Command-line tools

spead2_bench

A benchmarking tool is provided to estimate the maximum throughput for UDP. There are two versions: one implemented in Python 3 (spead2_bench.py) and one in C++ (spead2_bench), which are installed by the corresponding installers. The examples show the Python version, but the C++ version functions very similarly. However, they cannot be mixed: use the same version on each end of the connection.

On the receiver, pick a port number (which must be free for both TCP and UDP) and run

spead2_bench.py agent <port>

Then, on the sender, run

spead2_bench.py master [options] <host> <port>

where host is the hostname of the receiver. This script will run tests at a variety of speeds to determine the maximum speed at which the connection seems reliable most of the time. This speed is right at the edge of stability: for a totally reliable setup, you should use a lower speed.

spead2_send/spead2_recv

There are also separate spead2_send and spead2_recv (and Python 3 equivalent) programs. The former generates a stream of meaningless data, while the latter consumes an existing stream and reports the heaps and items that it finds. Apart from being useful for debugging a stream, spead2_recv has a similar plethora of command-line options for tuning that allow for exploration.

mcdump

mcdump is a tool similar to tcpdump, but specialised for high-speed capture of UDP traffic using hardware that supports the Infiniband Verbs API. It has only been tested on Mellanox ConnectX-3 and ConnectX-5 NICs. Like gulp, it uses a separate thread for disk I/O and CPU core affinity to achieve reliable performance. With a sufficiently fast disk subsystem, it is able to capture line rate from a 40Gb/s adapter.

It is not limited to capturing SPEAD data. It is included with spead2 rather than released separately because it reuses a lot of the spead2 code.

Installation

The tool is automatically compiled and installed with spead2, provided that libibverbs support is detected at configure time.
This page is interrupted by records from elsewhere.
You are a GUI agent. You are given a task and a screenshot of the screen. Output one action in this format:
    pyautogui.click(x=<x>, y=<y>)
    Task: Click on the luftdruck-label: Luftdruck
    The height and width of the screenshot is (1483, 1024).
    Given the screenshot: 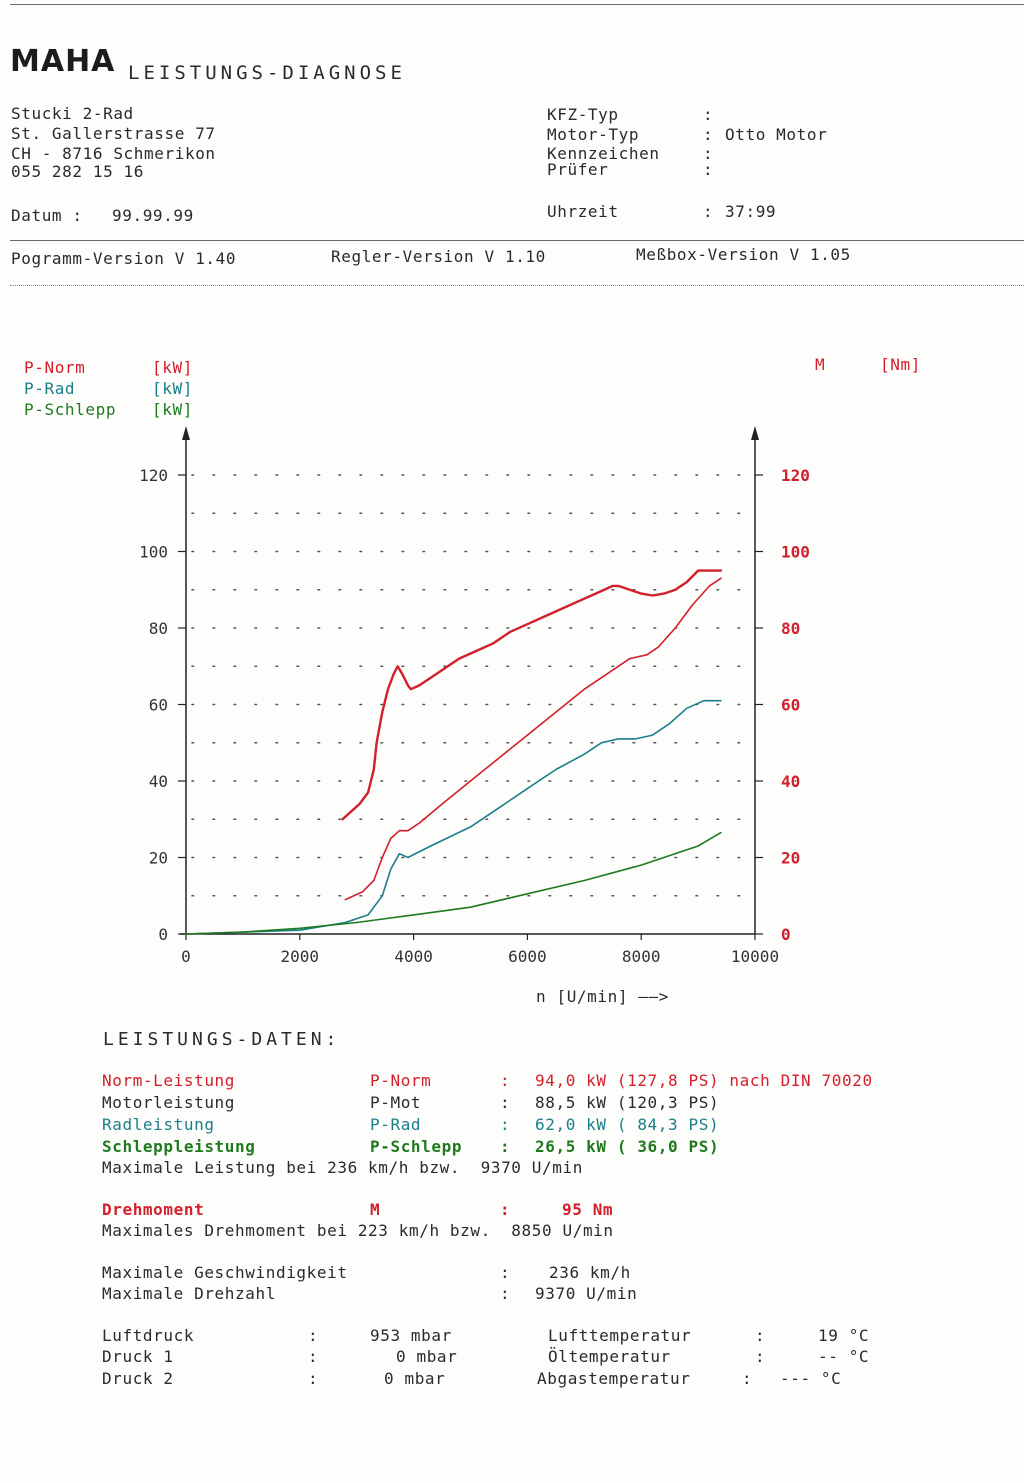 What is the action you would take?
    pyautogui.click(x=148, y=1336)
    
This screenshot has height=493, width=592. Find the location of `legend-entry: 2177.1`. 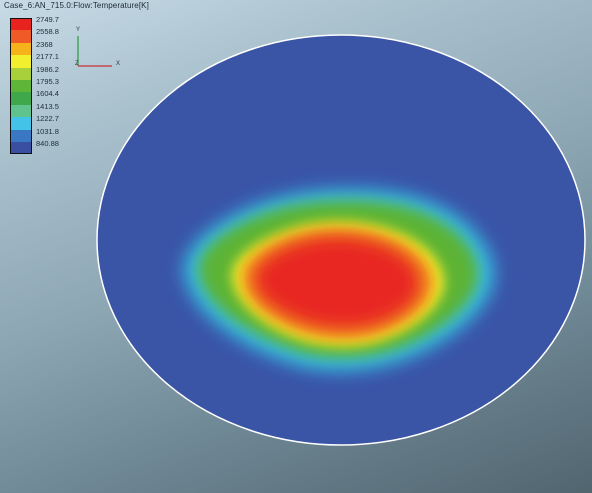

It may also be necessary to configure the system to work with ibverbs. See Support for ibverbs for more information.

Usage

The simplest incantation is

mcdump -i xx.xx.xx.xx output.pcap yy.yy.yy.yy:zzzz

which will capture on the interface with IP address xx.xx.xx.xx, for the multicast group yy.yy.yy.yy on UDP port zzzz. mcdump will take care of subscribing to the multicast group. Note that only IPv4 is supported. Capture continues until interrupted by Ctrl-C. You can also list more group:port pairs, which will all stored in the same pcap file.
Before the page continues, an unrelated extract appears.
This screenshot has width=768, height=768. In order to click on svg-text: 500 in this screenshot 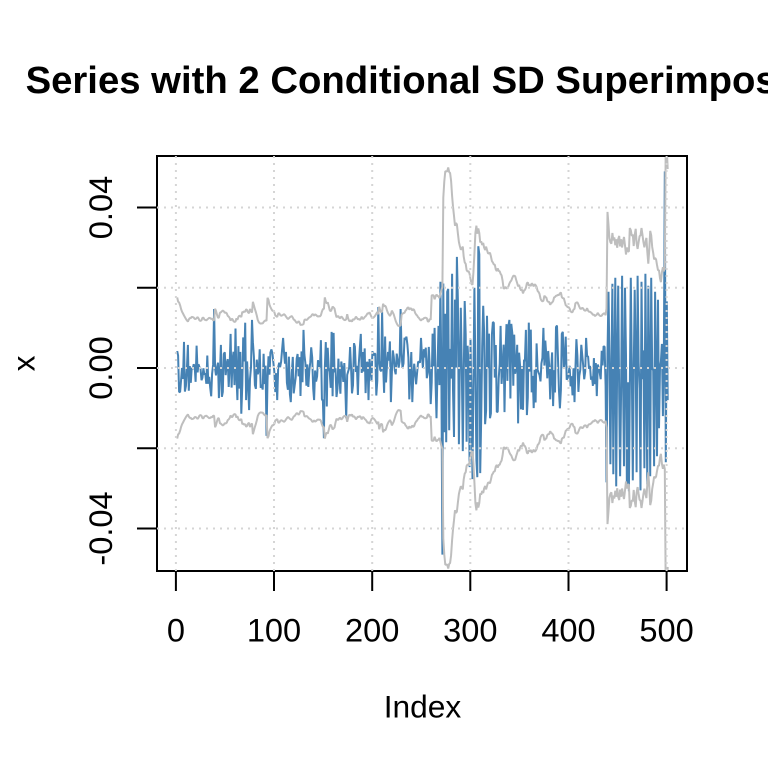, I will do `click(666, 630)`.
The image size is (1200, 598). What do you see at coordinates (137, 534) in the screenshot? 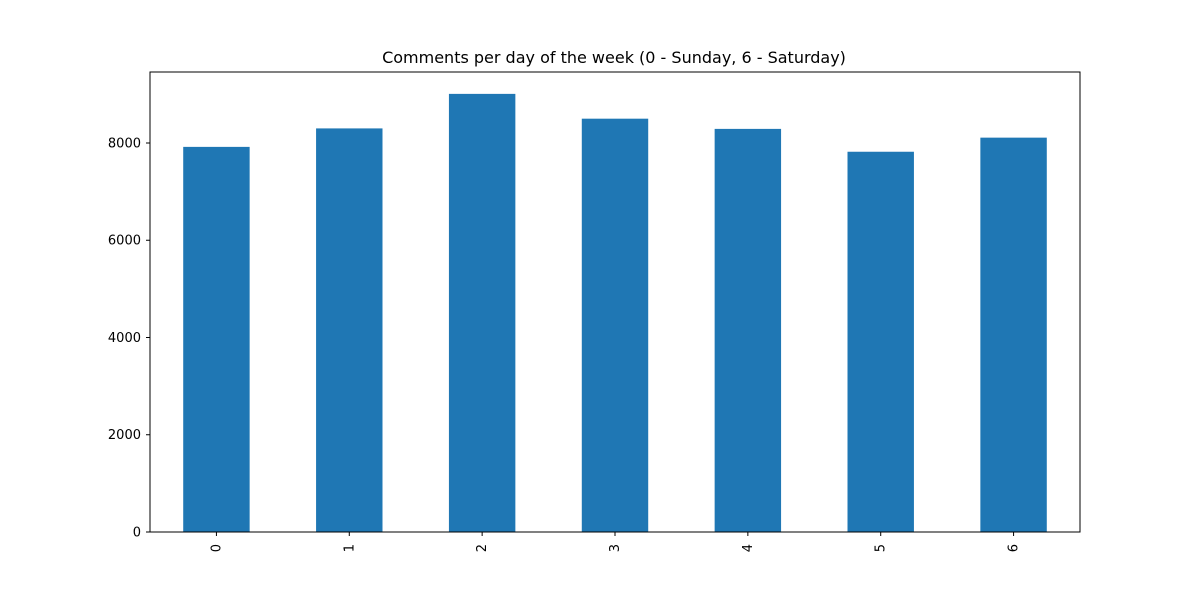
I see `y-tick-label: 0` at bounding box center [137, 534].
While originally written for multicast, mcdump also supports unicast. An IP address must still be provided; usually it will be the same as the interface address, but it could be a different address if the interface has multiple IP addresses.

You can also specify - in place of the filename to suppress the write to file. This is useful to simply count the bytes/packets received without being limited by disk throughput.
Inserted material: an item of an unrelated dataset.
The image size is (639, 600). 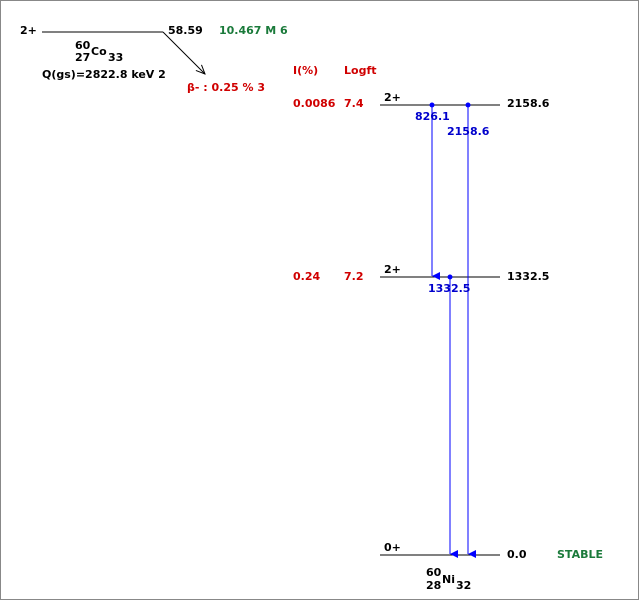 What do you see at coordinates (99, 52) in the screenshot?
I see `parent-symbol: Co` at bounding box center [99, 52].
Unfortunately, unlike tcpdump, it is not possible to directly tell whether packets were dropped. NIC counters (on Linux, accessed with ethtool -S) can give an indication, although sometimes packets are dropped during the shutdown process.

These options are important for performance:

-N <cpu>, -C <cpu>, -D <cpu>

Set CPU core IDs for various threads. The -D option can be repeated multiple times to use multiple threads for disk I/O. By default, the threads are not bound to any particular core. It is recommended that these cores be on the same CPU socket as the NIC.

--direct-io

Use the O_DIRECT flag to open the file. This bypasses the kernel page cache, and can in some cases yield higher performance. However, not all filesystems support it, and it can also reduce performance when capturing a small enough amount of data that it will fit into RAM.

--count <count>

Stop after <count> packets have been received. Without this option, mcdump will run until SIGINT (Ctrl-C) is received.

Limitations

  • Only IPv4 is supported.

  • It is not optimised for small packets (below about 1KB). Packet capture rates top out around 6Mpps for current hardware.